== Provided data ==

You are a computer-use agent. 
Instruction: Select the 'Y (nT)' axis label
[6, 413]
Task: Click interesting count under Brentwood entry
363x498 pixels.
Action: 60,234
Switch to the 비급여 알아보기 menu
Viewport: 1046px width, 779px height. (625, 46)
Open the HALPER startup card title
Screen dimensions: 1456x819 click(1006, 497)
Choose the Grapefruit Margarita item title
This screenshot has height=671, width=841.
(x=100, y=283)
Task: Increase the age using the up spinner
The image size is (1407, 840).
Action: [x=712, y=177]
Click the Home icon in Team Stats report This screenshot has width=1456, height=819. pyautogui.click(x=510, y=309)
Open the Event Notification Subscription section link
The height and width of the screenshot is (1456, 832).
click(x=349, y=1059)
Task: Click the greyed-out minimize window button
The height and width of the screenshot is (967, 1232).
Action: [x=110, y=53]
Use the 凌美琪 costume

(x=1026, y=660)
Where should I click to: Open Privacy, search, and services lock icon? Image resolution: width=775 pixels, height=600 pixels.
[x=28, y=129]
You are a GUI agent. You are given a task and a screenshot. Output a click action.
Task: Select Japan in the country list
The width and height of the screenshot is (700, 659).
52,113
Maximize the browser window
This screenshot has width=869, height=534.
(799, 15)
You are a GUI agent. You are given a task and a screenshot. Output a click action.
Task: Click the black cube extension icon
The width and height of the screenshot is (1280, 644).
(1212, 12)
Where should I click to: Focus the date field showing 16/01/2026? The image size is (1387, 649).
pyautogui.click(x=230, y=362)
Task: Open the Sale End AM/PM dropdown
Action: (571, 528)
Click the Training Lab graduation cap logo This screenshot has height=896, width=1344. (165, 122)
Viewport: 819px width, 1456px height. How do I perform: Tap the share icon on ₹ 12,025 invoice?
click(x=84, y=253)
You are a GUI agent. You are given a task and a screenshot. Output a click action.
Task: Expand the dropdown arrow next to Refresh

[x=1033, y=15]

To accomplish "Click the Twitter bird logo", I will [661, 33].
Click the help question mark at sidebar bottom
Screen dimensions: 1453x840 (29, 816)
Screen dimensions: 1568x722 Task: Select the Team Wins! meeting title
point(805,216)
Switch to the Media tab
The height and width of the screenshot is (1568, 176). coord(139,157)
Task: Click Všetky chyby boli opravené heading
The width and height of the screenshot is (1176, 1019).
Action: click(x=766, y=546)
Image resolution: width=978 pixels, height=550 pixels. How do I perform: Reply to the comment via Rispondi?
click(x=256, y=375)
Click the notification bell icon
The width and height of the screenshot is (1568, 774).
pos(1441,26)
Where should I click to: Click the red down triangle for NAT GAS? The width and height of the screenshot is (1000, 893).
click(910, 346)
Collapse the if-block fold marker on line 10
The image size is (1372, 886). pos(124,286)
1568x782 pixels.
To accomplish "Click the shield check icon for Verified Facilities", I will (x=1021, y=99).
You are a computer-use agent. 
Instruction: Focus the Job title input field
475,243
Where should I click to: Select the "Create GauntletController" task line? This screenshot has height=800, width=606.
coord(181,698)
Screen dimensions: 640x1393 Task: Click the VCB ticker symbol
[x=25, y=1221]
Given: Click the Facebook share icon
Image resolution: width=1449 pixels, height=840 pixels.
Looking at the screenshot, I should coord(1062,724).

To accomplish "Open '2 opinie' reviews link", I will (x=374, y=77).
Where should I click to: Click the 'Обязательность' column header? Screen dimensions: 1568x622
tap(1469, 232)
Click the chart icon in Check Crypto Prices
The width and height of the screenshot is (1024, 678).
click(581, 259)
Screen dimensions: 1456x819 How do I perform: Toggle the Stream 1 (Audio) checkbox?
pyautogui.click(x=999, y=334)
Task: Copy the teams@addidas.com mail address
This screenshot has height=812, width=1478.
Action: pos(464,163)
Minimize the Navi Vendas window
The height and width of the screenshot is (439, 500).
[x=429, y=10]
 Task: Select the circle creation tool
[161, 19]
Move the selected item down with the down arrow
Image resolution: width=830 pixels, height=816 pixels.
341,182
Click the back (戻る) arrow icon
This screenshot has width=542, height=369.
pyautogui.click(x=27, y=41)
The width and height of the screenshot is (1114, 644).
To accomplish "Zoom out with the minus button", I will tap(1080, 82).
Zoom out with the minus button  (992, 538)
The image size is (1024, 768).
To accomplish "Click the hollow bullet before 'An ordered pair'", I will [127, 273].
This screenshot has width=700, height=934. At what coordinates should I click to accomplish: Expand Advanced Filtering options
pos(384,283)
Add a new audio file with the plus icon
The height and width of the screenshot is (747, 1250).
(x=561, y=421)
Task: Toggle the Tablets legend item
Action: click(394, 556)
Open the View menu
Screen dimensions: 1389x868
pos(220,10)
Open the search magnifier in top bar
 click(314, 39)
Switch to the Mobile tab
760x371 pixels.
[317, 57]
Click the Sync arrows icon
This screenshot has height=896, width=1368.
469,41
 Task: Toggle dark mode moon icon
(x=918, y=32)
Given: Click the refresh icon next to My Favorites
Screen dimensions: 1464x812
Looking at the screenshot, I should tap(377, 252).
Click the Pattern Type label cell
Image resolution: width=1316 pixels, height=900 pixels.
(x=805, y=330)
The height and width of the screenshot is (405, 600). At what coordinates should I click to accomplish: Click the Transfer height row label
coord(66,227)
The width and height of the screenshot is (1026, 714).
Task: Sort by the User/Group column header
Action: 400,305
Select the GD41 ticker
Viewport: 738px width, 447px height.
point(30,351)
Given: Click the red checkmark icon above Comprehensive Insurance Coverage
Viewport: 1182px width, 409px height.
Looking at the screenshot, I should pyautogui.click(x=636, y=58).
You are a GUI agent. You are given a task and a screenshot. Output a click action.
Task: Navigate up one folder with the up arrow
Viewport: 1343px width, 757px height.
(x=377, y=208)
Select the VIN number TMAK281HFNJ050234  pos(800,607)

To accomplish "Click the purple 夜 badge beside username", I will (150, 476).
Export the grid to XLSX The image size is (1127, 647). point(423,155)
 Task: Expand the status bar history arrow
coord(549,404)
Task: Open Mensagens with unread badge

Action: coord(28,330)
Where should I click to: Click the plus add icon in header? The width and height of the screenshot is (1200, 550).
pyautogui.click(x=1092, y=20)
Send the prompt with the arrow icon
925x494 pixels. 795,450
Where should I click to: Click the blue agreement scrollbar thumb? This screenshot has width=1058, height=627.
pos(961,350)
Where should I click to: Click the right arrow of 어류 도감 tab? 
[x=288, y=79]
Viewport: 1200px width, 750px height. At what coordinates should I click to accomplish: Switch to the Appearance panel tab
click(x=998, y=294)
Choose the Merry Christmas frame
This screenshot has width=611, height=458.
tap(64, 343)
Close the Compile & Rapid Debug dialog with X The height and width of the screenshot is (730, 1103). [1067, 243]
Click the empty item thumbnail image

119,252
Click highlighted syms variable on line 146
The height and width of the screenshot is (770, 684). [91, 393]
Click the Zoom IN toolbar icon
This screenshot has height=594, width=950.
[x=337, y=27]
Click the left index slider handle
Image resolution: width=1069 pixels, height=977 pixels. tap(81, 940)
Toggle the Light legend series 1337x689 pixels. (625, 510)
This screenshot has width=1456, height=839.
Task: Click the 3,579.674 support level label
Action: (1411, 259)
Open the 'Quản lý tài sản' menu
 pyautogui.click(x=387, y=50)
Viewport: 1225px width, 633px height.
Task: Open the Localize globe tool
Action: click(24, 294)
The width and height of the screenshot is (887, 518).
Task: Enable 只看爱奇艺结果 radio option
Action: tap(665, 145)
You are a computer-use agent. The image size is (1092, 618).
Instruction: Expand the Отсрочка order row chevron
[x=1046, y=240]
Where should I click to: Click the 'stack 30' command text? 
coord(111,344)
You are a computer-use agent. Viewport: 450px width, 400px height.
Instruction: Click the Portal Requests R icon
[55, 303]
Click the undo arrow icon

===

Revise the stretch of material from the line containing "Where should I click to: Select" through the line containing "pyautogui.click(x=999, y=334)" so that "Facebook" becomes "Twitter", leaving every other part of those lines unchanged. Return only those lines.

> [Complete output]
Where should I click to: Select the "Create GauntletController" task line? This screenshot has height=800, width=606.
coord(181,698)
Screen dimensions: 640x1393 Task: Click the VCB ticker symbol
[x=25, y=1221]
Given: Click the Twitter share icon
Image resolution: width=1449 pixels, height=840 pixels.
Looking at the screenshot, I should coord(1062,724).

To accomplish "Open '2 opinie' reviews link", I will (x=374, y=77).
Where should I click to: Click the 'Обязательность' column header? Screen dimensions: 1568x622
tap(1469, 232)
Click the chart icon in Check Crypto Prices
The width and height of the screenshot is (1024, 678).
click(581, 259)
Screen dimensions: 1456x819 How do I perform: Toggle the Stream 1 (Audio) checkbox?
pyautogui.click(x=999, y=334)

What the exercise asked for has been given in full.